> [Source data]:
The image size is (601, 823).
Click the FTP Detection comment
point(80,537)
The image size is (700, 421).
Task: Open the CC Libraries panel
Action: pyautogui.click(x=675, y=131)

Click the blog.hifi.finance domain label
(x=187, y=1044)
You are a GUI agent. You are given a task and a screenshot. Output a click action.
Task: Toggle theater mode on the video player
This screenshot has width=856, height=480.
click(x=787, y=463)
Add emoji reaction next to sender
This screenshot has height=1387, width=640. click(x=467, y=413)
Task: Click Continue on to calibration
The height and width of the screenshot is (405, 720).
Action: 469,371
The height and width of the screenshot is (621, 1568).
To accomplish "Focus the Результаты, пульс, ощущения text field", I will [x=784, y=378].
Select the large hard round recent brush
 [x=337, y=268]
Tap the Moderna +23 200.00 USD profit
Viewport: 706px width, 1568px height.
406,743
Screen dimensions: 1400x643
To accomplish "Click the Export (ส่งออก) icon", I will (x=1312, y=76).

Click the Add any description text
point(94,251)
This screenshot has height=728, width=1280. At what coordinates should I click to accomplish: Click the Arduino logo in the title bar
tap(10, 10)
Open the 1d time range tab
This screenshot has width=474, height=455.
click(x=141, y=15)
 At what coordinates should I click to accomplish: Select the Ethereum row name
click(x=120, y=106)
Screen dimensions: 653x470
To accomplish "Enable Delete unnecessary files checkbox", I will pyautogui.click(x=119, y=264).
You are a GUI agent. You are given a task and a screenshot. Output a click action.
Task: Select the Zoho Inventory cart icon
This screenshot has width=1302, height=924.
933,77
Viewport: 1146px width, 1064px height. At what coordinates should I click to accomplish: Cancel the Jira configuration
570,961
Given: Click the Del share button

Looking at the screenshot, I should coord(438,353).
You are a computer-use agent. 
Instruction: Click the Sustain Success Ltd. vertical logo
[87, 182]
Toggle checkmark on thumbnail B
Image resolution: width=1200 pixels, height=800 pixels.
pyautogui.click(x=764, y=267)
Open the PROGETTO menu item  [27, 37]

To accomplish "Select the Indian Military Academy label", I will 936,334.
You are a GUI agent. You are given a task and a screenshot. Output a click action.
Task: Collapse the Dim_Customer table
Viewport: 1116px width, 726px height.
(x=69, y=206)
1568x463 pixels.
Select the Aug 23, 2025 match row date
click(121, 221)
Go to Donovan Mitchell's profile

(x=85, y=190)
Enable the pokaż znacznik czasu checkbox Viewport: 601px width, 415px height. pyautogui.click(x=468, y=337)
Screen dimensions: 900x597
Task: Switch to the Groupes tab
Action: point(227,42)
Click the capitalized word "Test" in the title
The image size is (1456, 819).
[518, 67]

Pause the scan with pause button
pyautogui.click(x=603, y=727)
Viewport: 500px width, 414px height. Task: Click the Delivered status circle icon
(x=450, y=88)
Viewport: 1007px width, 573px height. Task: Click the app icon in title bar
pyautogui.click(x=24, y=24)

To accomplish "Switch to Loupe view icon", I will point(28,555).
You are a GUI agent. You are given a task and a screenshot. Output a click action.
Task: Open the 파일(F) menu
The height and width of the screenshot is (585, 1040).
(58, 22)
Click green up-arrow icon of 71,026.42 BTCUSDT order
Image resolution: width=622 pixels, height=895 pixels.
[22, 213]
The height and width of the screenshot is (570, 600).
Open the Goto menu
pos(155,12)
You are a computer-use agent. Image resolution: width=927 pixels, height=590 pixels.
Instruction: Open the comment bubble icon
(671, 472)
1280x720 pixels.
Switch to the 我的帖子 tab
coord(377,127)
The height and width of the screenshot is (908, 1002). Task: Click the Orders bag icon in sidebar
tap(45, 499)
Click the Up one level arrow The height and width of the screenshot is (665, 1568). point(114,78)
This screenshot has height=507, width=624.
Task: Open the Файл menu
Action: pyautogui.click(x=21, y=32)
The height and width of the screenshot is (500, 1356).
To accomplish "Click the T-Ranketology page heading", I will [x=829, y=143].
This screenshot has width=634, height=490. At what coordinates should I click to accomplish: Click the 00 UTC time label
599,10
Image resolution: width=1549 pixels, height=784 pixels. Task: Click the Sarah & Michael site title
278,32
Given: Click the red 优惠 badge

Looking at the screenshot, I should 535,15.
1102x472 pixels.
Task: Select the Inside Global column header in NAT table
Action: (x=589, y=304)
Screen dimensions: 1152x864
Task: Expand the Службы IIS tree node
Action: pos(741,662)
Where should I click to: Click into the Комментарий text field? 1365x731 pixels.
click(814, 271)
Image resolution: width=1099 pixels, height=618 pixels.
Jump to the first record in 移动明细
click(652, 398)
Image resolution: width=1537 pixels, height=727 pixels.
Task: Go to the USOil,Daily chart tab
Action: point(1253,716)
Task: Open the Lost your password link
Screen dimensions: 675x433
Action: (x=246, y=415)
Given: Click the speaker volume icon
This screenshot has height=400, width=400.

> [Task to carry out]: Find the word "Toggle" in the entries and show each line where it is found.

> [Output of the exercise]:
Task: Toggle theater mode on the video player
Toggle checkmark on thumbnail B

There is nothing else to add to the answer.